Maka dirinya dan istri--usia setahun lebih muda--untuk pertama kalinya menjadi pemandu jamaah yang terdiri dari 127 pegawai Bank Indonesia dan 50 pegawai Pertamina. “Tak ada yang tahu kami suami istri. Tak ada juga yang tahu kami tak punya pengalaman umroh,” lanjutnya.

Mengapa mereka sembunyikan identitas sebagai pasangan suami-istri? Entahlah. Padahal mereka sudah menikah tujuh tahun sebelumnya, ketika masih sama-sama mahasiswa. Sayangnya, pernikahan itu alih-alih membuat mereka tambah semangat menyelesaikan kuliah justru membuat mereka menyerah. Hengkang dari kampus, memilih pesona dunia kerja yang membius. Suami bekerja di mini market, istri sebagai pegawai marketing alat kecantikan. Mereka juga jualan ponsel, seprai, cetak foto. Namun kehidupan tak berubah seperti yang diinginkan meski hampir sewindu perkawinan.

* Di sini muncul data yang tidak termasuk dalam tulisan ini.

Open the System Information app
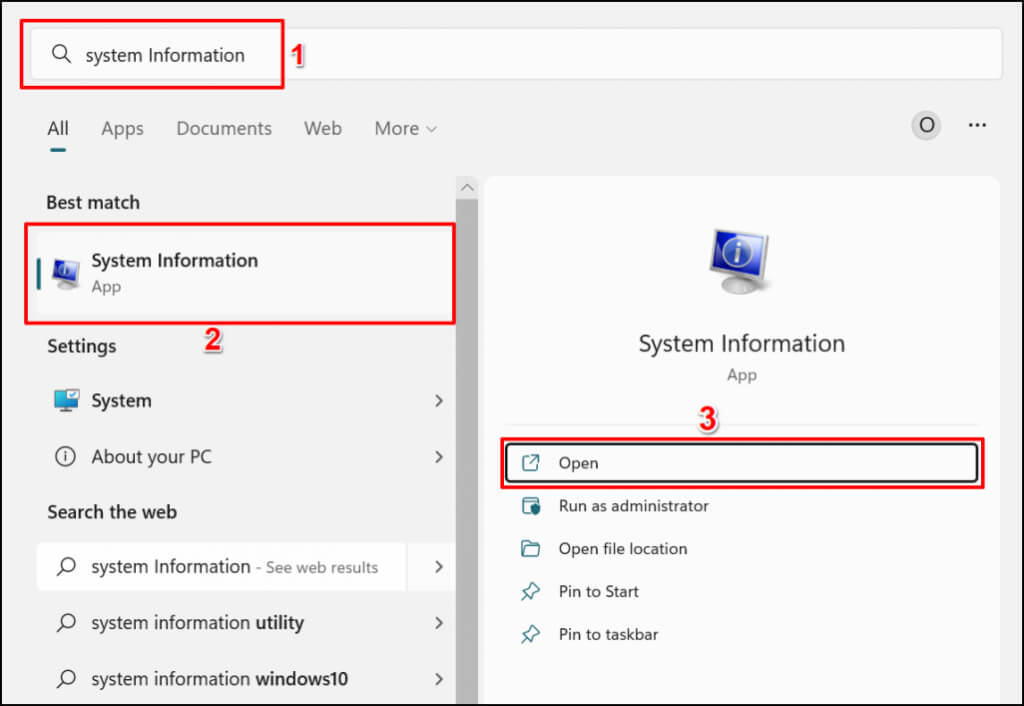This screenshot has height=706, width=1024. click(740, 463)
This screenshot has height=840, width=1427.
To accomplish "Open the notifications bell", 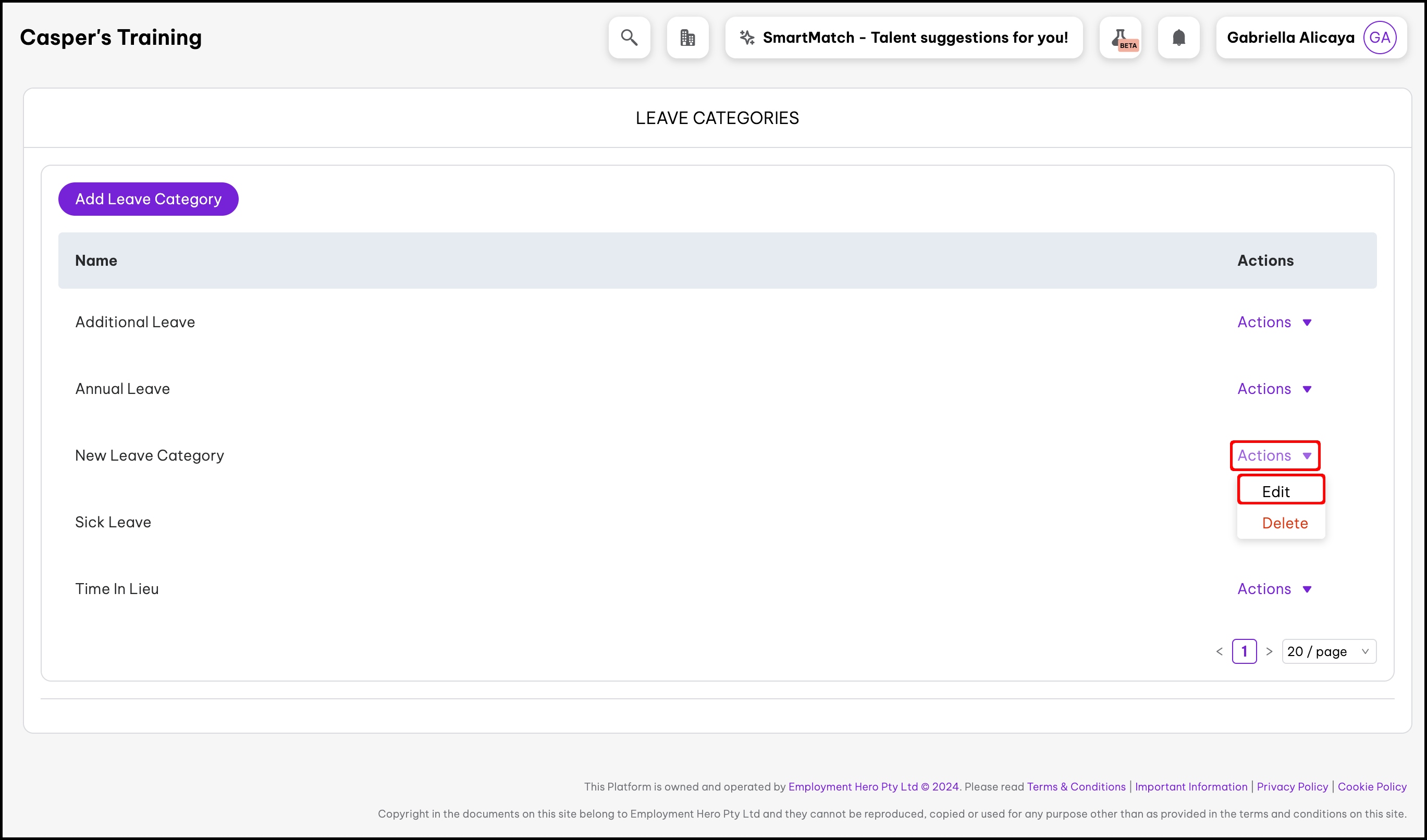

Nasib baik terjadi usai membawa jamaah umroh. Setelah keberangkatan rombongan pertama, tahun itu mereka bisa berangkatkan 800 orang jamaah. Tahun berikutnya, naik hampir lima kali lipat menjadi 3.800 jamaah. Nama travel mereka pun berkibar kencang. Mengapa? Karena harga paket jauh lebih murah dari travel lain, namun dengan fasilitas setara paket yang lebih mahal. Siapa yang tidak ngiler?